NEW YORK (GenomeWeb) – A new study suggests some cancers can jettison a large proportion of mutations recognized by the immune system as they become resistant to immune checkpoint blockade treatments targeting PD1 and/or CTLA4.
As they reported recently in Cancer Discovery, researchers from Johns Hopkins University used a combination of tumor exome sequencing and T-cell receptor analysis to search for clues to checkpoint inhibitor resistance in four individuals with non-small cell lung cancer and one head and neck cancer patient treated with the PD1 inhibitor nivolumab alone or in combination with the anti-CTLA4 treatment ipilimumab.
By comparing pre-treatment tumor samples with those taken after resistance developed, the team found that resistant clones typically contained fewer mutations targeted by the immune system, known as mutation-associated neoantigens. In particular, the group saw signs that neoantigens may have been weeded out through T immune cell removal of certain sub-clones or loss of chromosomal regions with rampant neoantigens.
"Our findings offer evidence about how cancer cells evolve during immunotherapy," senior author Victor Velculescu, a program leader at Johns Hopkins' Bloomberg-Kimmel Institute for Cancer Immunotherapy, said in a statement. "When the cancer cells shed these mutations, they discard the evidence that would normally lead them to be recognized by the body's protective immune cells."
Starting with a group of 42 individuals with NSCLC who were treated with anti-PD1 or anti-PD1 and anti-CTLA4 treatment, the researchers followed four individuals who developed resistance to these treatments. They also analyzed neoantigen profiles in pre-treatment and resistant samples from an individual with head and neck squamous cell carcinoma.

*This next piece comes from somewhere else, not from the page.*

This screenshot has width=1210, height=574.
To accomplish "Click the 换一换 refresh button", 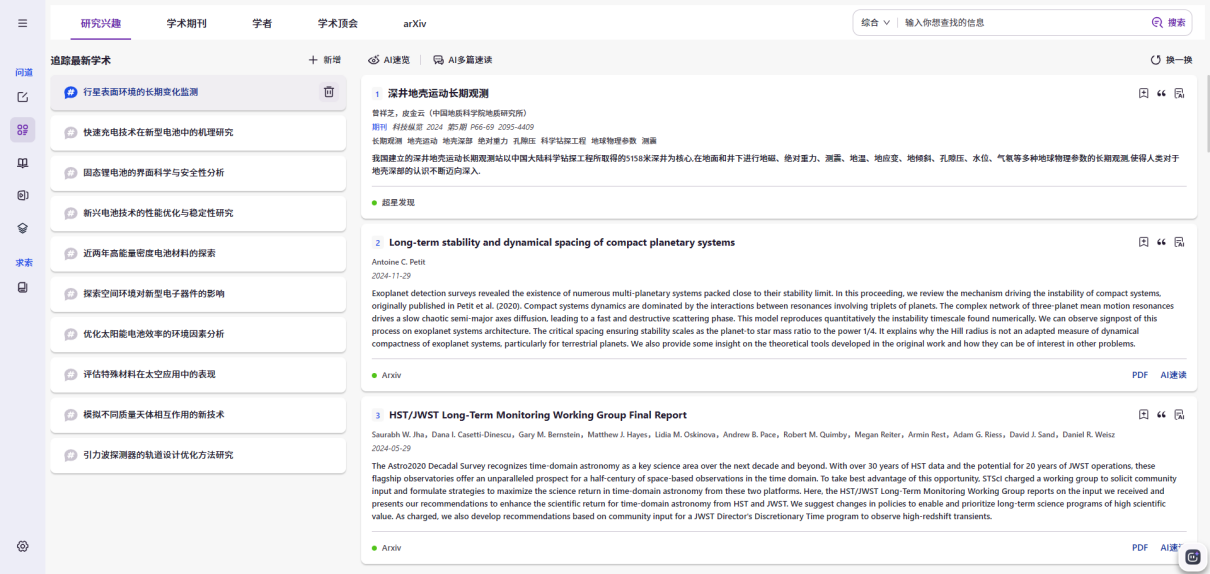I will [x=1171, y=60].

Using the Illumina HiSeq 2000 or 2500 instruments, the team sequenced protein-coding regions of the genome captures captured with Agilent SureSelect kits from pre-treatment and resistant tumors for all four individuals.
In general, the analysis revealed an uptick in somatic alterations in the resistant tumor samples. But despite the enhanced mutational load, some antigen-producing mutations appeared to have disappeared in tumors that had become resistant to anti-PD1 or anti-PD1 and anti-CTLA4 antibodies. In particular, the researchers saw as many as 18 specific neoantigen-coding genes that were present in pre-treatment samples but missing once resistance was established.
The immune-dodging loss of neoantigens appeared to have been accomplished through the immune-mediated removal of sub-clones with mutation-associated neoantigens or, in some cases, via the introduction of new mutations that effectively remove neoantigen-related sequences, the researchers reported.
Nevertheless, the individuals' immune system remained poised to curb the activity of cells that did contain the initial neoantigens. The team found that T cells collected from the blood of at least three checkpoint inhibitor-resistant patients displayed clonal expansion in response to peptides produced from neoantigens eliminated after treatment resistance.
The study's authors cautioned that additional research will be needed to evaluate neoantigen patterns and resistance in larger sets of individuals treated with checkpoint inhibitors and in those who acquire resistance to such treatments over longer periods of time.
"While larger studies will be required to study the full spectrum of therapeutic resistance to immunotherapy, our findings provide insights into the relatively rapid dynamics of neoantigen gains and losses during therapy and reveal a potential mechanism of resistance for at least a fraction of these patients," they wrote.